### EXERCISE AIM
Reproduce the lines of the entries below verbatim, starting at the line containing "has width=515, height=290." and ending at the line containing "the Text Header", with both of those lines included.

====== STORED DATA

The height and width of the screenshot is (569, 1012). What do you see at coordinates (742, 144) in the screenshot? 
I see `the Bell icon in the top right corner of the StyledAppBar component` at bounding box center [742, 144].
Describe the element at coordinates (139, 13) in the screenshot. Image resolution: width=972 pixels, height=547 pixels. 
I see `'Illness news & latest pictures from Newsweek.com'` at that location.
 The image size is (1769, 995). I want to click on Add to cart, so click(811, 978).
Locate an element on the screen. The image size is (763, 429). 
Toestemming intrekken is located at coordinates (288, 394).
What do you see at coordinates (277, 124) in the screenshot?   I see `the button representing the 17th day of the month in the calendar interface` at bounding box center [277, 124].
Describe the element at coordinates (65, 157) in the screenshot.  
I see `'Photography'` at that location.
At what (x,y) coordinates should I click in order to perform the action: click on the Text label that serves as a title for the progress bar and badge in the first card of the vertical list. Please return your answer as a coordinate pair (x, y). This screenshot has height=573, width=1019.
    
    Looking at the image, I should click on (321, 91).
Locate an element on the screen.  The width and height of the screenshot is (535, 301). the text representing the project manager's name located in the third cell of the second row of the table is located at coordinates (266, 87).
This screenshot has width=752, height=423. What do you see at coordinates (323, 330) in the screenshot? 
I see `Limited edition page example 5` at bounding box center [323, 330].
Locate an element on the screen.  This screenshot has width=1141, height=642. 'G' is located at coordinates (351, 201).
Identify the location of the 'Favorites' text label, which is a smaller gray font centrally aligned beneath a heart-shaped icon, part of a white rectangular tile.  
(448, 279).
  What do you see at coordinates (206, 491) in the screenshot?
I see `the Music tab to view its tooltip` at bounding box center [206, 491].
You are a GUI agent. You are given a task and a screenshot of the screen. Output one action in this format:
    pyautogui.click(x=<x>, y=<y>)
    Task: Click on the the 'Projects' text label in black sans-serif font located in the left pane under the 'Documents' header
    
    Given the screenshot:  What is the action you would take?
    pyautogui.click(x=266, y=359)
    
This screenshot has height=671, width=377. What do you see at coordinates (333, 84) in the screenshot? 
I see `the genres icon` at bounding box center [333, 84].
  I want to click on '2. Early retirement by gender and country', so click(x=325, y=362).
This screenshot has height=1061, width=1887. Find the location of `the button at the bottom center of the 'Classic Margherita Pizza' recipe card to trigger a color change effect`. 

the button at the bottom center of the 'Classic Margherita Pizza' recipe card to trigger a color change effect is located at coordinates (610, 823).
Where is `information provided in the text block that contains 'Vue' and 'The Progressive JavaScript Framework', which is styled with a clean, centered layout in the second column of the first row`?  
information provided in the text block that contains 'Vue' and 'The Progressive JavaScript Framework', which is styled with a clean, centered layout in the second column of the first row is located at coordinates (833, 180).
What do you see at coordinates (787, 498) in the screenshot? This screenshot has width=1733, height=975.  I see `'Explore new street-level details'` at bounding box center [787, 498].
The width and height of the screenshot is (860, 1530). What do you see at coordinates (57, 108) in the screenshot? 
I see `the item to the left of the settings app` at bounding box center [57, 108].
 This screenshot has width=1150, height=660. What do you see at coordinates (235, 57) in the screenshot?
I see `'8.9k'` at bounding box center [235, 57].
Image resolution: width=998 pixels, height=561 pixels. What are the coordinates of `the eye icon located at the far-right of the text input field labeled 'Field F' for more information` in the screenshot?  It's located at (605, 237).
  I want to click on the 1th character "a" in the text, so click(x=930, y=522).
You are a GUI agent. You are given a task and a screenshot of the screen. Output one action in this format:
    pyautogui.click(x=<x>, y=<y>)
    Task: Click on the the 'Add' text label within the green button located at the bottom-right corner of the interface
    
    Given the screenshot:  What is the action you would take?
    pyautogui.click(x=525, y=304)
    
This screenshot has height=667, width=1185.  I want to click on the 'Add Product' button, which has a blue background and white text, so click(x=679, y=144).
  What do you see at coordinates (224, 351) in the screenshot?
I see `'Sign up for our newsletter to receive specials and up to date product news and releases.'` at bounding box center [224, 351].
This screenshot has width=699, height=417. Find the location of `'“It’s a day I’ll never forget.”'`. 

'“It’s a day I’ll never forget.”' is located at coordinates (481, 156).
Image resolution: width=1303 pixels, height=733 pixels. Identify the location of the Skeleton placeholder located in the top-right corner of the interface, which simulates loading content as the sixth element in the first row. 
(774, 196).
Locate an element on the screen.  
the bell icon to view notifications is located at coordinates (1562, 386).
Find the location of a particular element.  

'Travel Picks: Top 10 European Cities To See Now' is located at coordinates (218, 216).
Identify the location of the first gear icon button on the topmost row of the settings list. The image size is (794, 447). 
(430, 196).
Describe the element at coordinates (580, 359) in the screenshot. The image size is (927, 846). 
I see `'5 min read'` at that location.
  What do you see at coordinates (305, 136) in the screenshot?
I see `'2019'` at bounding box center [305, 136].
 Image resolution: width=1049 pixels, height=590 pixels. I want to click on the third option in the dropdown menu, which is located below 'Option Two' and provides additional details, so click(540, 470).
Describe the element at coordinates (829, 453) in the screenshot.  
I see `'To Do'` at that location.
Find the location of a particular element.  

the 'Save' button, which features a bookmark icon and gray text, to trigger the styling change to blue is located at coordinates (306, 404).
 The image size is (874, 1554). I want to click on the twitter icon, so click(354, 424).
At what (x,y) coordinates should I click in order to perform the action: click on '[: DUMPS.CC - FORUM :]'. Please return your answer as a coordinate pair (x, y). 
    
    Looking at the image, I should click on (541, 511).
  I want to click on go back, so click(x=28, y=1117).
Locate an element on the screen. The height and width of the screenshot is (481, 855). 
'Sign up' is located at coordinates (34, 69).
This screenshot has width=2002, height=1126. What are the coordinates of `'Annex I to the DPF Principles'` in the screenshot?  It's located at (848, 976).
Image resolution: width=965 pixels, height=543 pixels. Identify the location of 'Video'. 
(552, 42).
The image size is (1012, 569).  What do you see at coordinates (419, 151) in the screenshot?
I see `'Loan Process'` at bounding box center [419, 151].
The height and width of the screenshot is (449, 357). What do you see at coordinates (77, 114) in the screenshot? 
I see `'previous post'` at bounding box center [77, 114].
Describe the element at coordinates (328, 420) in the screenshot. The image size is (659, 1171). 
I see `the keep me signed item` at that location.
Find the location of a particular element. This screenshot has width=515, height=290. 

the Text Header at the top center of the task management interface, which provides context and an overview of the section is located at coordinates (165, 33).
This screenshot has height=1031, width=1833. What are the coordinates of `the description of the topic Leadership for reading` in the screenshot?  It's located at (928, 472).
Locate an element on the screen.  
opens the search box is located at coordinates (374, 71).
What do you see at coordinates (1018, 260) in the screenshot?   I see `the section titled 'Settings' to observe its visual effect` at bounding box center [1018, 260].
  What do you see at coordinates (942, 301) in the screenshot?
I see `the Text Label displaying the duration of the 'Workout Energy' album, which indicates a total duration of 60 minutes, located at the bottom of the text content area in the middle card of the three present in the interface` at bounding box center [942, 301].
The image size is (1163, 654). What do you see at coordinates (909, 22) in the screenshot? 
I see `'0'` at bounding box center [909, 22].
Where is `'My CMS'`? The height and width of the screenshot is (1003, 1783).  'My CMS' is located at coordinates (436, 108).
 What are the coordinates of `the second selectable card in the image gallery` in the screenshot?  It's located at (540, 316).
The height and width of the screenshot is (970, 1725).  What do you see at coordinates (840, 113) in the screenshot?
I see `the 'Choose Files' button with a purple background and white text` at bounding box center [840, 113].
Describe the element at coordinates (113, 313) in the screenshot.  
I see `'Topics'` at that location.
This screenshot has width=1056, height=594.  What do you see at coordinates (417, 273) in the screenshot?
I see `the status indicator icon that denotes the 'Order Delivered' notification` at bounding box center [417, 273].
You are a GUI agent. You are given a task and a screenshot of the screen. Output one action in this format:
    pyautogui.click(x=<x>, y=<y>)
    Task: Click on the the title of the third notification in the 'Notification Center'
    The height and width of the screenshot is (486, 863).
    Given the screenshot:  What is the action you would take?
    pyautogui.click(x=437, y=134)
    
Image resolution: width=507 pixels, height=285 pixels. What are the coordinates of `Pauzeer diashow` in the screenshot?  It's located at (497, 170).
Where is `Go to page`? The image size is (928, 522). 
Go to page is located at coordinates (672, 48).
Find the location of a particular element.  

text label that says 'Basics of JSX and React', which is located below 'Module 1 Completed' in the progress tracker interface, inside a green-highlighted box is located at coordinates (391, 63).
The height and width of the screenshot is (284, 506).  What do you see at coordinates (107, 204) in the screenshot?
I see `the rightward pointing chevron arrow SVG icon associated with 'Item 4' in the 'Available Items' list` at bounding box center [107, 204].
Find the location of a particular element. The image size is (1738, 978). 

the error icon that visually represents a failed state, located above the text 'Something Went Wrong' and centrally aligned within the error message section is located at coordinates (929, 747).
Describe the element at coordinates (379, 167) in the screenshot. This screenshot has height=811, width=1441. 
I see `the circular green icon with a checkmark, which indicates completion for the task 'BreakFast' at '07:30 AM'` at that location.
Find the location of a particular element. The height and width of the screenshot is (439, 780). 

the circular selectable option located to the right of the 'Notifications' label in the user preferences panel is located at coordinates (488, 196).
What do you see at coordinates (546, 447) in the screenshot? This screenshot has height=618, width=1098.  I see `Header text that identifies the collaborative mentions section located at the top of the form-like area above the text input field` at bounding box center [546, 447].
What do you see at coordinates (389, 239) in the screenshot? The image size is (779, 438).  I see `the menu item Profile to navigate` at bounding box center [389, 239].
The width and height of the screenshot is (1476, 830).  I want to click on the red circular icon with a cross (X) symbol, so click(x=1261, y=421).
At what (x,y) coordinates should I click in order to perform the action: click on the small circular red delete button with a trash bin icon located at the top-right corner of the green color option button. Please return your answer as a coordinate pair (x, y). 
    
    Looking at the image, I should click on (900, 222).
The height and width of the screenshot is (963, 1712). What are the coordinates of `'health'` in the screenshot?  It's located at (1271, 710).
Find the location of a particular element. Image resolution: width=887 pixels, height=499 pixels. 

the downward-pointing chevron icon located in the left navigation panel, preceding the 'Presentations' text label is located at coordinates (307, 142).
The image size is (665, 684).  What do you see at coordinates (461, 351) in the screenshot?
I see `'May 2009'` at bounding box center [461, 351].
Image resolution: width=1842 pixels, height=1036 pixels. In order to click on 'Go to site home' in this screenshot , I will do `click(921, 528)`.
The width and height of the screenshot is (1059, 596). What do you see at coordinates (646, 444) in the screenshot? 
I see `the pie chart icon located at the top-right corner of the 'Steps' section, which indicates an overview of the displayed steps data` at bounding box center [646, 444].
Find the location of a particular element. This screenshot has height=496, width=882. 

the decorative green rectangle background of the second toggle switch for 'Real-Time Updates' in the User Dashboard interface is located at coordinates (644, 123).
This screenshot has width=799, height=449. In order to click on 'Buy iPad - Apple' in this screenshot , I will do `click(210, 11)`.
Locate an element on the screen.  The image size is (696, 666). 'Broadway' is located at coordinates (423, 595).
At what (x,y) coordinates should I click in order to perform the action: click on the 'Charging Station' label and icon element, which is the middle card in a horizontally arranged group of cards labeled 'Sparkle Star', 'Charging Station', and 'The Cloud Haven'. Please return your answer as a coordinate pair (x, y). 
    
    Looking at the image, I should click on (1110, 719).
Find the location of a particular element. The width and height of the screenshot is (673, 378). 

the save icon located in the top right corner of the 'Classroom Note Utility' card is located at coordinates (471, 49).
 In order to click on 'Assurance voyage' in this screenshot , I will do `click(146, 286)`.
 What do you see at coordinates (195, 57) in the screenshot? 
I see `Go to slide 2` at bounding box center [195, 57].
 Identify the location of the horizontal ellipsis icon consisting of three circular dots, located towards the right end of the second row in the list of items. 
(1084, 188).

============

### SOLVED PROBLEM
Find the location of a particular element. This screenshot has width=515, height=290. 

the Text Header at the top center of the task management interface, which provides context and an overview of the section is located at coordinates (165, 33).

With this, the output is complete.